#### Data to process:

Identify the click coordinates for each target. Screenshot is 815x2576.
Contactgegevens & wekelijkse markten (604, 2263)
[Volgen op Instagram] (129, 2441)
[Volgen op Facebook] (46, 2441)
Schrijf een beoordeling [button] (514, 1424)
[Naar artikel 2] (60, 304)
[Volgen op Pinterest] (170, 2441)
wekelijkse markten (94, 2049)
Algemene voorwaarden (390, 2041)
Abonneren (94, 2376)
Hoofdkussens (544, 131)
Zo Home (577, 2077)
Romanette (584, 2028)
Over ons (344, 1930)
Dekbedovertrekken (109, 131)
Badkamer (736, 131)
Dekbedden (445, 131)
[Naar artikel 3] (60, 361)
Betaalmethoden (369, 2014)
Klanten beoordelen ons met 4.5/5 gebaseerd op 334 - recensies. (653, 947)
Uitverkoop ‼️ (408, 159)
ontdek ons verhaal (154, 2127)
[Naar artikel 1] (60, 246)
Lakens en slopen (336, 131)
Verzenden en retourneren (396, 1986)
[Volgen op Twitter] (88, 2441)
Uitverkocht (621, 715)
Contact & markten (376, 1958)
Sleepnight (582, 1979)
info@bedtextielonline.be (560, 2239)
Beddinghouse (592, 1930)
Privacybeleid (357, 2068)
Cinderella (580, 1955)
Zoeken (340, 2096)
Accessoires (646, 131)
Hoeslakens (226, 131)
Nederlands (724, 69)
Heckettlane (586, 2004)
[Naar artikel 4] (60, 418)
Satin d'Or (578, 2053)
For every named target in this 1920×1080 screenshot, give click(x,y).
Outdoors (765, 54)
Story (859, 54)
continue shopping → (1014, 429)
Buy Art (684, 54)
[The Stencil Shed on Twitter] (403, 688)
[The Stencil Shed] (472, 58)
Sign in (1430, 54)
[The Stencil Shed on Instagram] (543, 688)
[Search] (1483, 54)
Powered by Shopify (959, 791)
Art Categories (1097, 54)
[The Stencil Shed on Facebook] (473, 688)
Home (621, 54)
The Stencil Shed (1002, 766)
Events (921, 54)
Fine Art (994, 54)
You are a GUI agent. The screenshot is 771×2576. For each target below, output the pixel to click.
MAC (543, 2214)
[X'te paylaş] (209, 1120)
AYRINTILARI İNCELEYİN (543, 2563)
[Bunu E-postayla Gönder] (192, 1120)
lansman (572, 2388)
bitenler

#### Work item:
From the line with "[The Stencil Shed on Twitter] (403, 688)" to the end of the listing above, set down every line exactly as it appears, both ends included.

#### Solution:
[The Stencil Shed on Twitter] (403, 688)
[The Stencil Shed] (472, 58)
Sign in (1430, 54)
[The Stencil Shed on Instagram] (543, 688)
[Search] (1483, 54)
Powered by Shopify (959, 791)
Art Categories (1097, 54)
[The Stencil Shed on Facebook] (473, 688)
Home (621, 54)
The Stencil Shed (1002, 766)
Events (921, 54)
Fine Art (994, 54)
You are a GUI agent. The screenshot is 771×2576. For each target below, output the pixel to click.
MAC (543, 2214)
[X'te paylaş] (209, 1120)
AYRINTILARI İNCELEYİN (543, 2563)
[Bunu E-postayla Gönder] (192, 1120)
lansman (572, 2388)
bitenler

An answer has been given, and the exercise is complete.